Y por fin aterrizó el aparato. La verdad es que el aterrizaje fue de lo más suave, al tiempo que yo lo único que pensaba era cómo abordaría al argentino para intentar deshacer el trato. Sabía que iba a ser difícil, casi imposible, pero yo lo intentaría. Lo abordé en el mismo pasillo del avión, cuando pasaba a la altura de mi asiento guardando la cola para descender. “Te pediría que no te dirigieras más a mí”, me contestó después de un doble requerimeinto por mi parte.

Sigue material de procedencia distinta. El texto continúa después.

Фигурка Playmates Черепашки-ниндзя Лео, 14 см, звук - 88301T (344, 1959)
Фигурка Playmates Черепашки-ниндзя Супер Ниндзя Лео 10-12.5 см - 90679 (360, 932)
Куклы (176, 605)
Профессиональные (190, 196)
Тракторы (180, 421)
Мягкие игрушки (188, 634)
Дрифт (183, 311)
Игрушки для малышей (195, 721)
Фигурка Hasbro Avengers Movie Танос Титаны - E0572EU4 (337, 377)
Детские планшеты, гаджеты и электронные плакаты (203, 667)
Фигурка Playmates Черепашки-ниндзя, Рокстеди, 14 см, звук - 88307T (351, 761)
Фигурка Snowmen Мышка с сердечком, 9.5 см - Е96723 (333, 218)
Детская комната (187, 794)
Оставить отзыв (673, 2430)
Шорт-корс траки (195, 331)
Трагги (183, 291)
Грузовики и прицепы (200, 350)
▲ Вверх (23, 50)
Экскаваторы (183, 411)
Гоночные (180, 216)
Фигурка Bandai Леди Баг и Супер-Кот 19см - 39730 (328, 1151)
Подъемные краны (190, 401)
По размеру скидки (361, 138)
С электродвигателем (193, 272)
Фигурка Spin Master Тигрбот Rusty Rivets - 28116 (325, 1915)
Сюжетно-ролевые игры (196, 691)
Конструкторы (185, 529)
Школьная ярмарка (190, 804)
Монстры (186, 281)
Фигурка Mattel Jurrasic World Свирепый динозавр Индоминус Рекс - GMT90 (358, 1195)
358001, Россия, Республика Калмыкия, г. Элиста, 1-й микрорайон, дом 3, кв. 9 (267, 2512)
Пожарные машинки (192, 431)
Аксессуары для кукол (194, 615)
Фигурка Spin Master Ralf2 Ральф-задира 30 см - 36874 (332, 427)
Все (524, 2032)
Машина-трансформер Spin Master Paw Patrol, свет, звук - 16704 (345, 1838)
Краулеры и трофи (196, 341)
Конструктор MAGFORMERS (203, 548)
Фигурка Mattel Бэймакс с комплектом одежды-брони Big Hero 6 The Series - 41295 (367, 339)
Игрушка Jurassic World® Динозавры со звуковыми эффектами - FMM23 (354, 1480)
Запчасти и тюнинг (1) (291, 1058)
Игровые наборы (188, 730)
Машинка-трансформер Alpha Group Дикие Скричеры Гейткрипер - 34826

En verdad es que cuando pasó a mi altura y vi que llevaba el canuto como abrazado entre sus dos gruesos e inconsistentes brazos, como diciéndome que le pertenecía, al tiempo que sentí una congoja indescifrable, se apoderó de mí una sensación de ira que si no llega a ser por el fuerte tirón que me dio mi mujer del brazo, leyendo mis intenciones, me hubiera abalanzado contra el argentino. Así y todo, pude salir de mi asiento y colocarme en la fila saliente, a dos personas por detrás de él, dirigiendo una mirada a mi esposa para que me siguiera. Salimos del avión, despidiéndonos amablemente de las azafatas y del segundo comandante que se encontraban en la puerta de salida a pie de escalerilla, y tras bajar varios escalones, a cuatro o cinco de la pista, y cuando el argentino se encontraba en el último escalón de la escalerilla, observé como fue abordado por dos señores que después de identificarse, lo invitaron a que les acompañara.


Y no olvidar eso de “seguir en casa”. Y recalco: seguir en casa; se está demostrando que es la mejor solución para que el puto virus no te haga compañía. Castigo a los desaprensivos. Ya queda menos.